INFORMATION GIVEN
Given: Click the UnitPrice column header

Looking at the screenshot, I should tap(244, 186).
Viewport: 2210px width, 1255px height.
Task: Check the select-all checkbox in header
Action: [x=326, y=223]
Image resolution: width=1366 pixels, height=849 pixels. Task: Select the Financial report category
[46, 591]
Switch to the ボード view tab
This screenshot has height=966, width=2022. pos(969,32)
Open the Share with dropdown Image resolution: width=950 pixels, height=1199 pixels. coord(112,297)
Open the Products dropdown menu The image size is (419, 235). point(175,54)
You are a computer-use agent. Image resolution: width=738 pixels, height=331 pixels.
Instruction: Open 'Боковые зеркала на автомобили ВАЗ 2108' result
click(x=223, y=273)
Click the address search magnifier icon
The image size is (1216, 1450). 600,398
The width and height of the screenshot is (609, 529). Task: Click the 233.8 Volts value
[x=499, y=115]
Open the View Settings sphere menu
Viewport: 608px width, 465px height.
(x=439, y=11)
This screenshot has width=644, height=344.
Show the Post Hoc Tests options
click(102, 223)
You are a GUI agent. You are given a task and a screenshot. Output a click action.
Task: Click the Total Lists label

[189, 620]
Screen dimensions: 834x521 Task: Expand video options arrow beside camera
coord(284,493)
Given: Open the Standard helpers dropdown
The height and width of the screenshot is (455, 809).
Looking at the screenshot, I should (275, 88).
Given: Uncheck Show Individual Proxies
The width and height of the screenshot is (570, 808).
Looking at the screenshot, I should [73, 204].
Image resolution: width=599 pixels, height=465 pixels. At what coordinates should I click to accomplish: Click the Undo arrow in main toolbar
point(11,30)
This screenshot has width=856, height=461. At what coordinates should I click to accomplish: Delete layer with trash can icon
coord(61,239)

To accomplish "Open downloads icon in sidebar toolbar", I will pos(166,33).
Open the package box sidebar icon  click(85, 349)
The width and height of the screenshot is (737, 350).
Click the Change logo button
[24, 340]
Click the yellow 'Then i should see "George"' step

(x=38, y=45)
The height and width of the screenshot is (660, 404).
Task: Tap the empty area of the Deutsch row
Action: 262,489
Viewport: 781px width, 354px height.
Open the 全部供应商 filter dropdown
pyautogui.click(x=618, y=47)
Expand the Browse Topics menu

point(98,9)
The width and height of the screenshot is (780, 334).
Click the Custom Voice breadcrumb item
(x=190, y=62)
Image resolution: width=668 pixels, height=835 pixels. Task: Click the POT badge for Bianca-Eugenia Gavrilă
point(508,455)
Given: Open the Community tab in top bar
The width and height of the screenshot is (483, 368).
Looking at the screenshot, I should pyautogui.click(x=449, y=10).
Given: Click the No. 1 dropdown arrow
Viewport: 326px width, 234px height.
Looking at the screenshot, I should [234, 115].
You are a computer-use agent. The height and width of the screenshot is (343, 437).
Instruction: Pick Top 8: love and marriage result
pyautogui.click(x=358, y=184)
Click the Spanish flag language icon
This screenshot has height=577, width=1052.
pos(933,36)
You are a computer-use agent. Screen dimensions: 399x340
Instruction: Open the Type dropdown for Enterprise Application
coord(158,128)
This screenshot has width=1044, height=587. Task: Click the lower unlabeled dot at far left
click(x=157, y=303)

WORK INSTRUCTIONS
Pick out and copy every line in the items above that contains the string "should".

REPLY
Looking at the screenshot, I should tap(244, 186).
Looking at the screenshot, I should (275, 88).
Looking at the screenshot, I should [73, 204].
Image resolution: width=599 pixels, height=465 pixels. At what coordinates should I click to accomplish: Click the Undo arrow in main toolbar
This screenshot has width=856, height=461. At what coordinates should I click to accomplish: Delete layer with trash can icon
Click the yellow 'Then i should see "George"' step
Looking at the screenshot, I should pyautogui.click(x=449, y=10).
Looking at the screenshot, I should [234, 115].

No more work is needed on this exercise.